Buterin is convinced, that cryptocurrencies are still the most viable use of blockchain. But what else would we expect from the founder of the second world’s known cryptocurrency?

“All of the other ideas — whether we’re talking about products or the self-sovereign identity stuff — that’s clearly something that still needs much more time to be worked out before we can see [whether it] makes sense at scale.”

Vitalik Buterin, co-founder of Etherium

However, he admits that ‘blockchains definitely make it harder to contradict yourself’ and add on to existing guarantees. His favorite non-financial application is university degree authentication — common platform for institutions, that would mean no need to maintain their own infrastructure and bear a risk of it being hacked. (Sorry, Mike Rosses of the real world.)

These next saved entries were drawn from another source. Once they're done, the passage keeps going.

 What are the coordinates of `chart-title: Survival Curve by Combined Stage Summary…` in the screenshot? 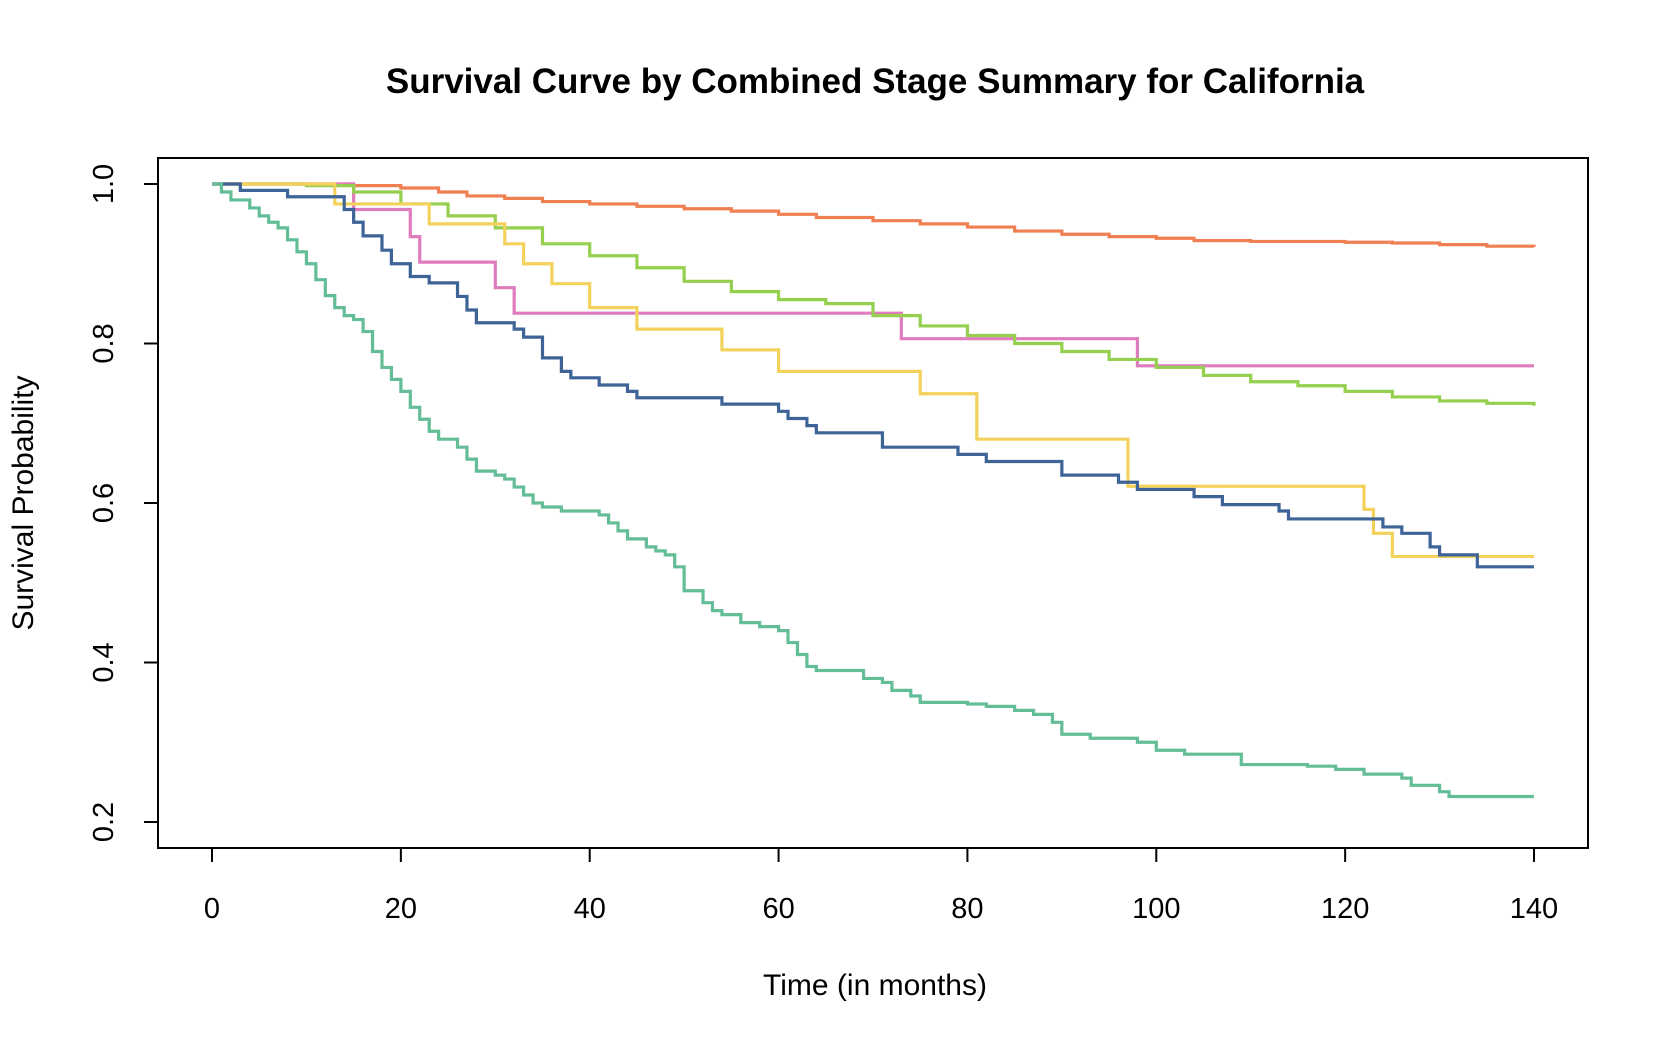 It's located at (876, 82).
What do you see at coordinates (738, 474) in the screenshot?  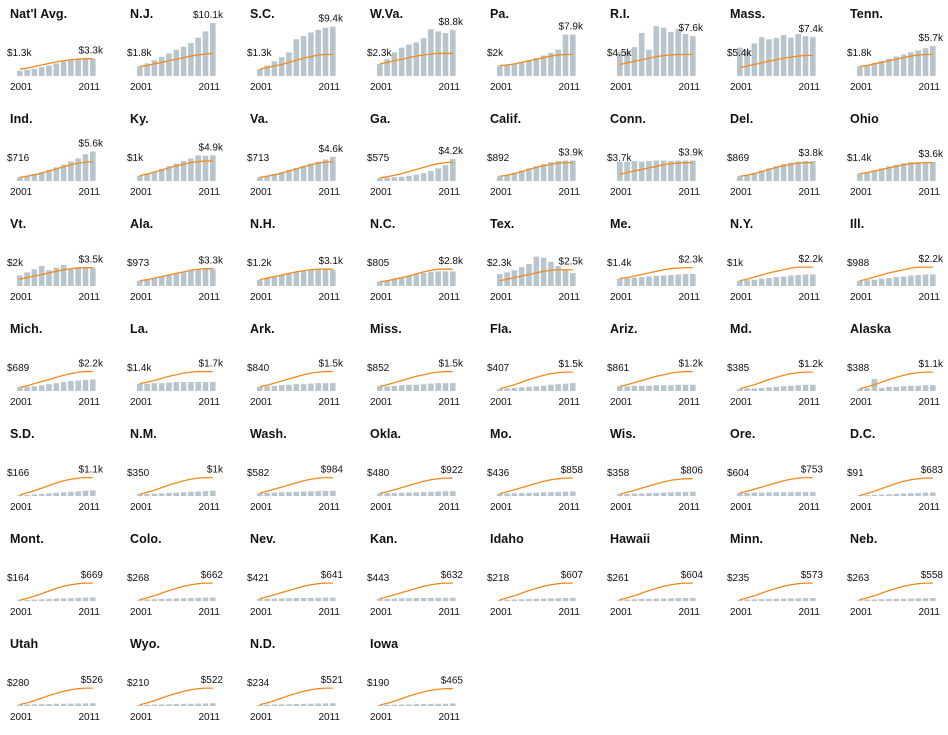 I see `start-value-label: $604` at bounding box center [738, 474].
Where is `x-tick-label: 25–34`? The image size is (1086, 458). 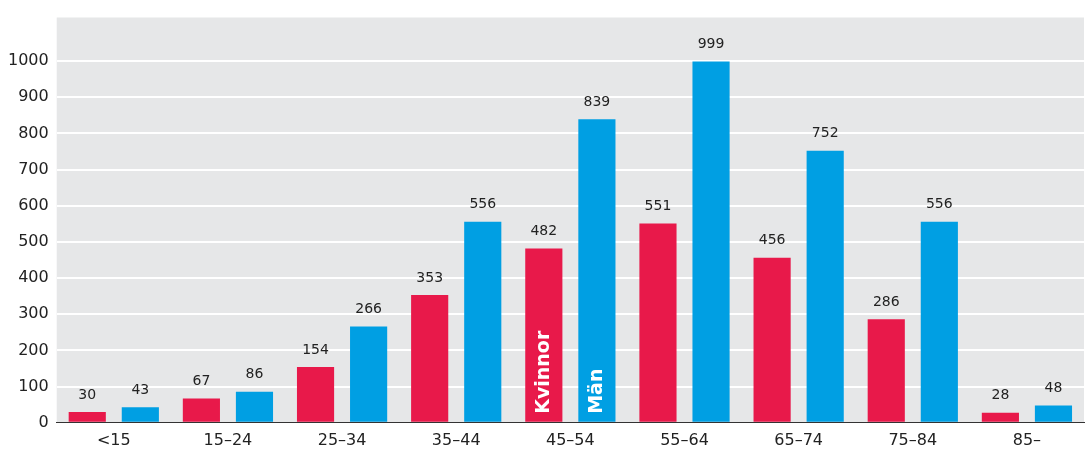
x-tick-label: 25–34 is located at coordinates (342, 439).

At the same time, completely polar opinions on blockchain’s endgame exist. Beijing, for example, is eager to take a lead in developing blockchain technology, but warns against ‘mythologizing’ it, because sees cryptocurrencies as a threat to financial stability:

“Blockchain is a useful innovation but that doesn’t mean cryptocurrencies, which blockchain has given rise to, are necessarily useful”.

Fan Wenzhong, Head of China Banking International Department and Insurance Regulatory Commission

There is a common rationale in both arguments. We definitely shouldn’t blindly glorify cryptocurrencies and blockchain and mistake them for what there are not.

Conclusion

For blockchain to completely democratize the mentioned industries it will take much longer than the first experiments had assumed, and as they ultimately determined. Neither the environment, nor the technology itself is fully ready yet.

There are massive political, institutional and organizational barriers that exist, let alone technical and mental challenges that must be addressed, before a worldwide adoption of blockchain to solve existing problems across industries will become possible. But it only means we need more attempts and more effort to make, if we want to rewrite the status quo.

In the light of general disillusionment in cryptocurrencies, now can be the right time to shift the focus to the industries, where there is room for great change and where blockchain can serve the most.
And get ready for the long game this time.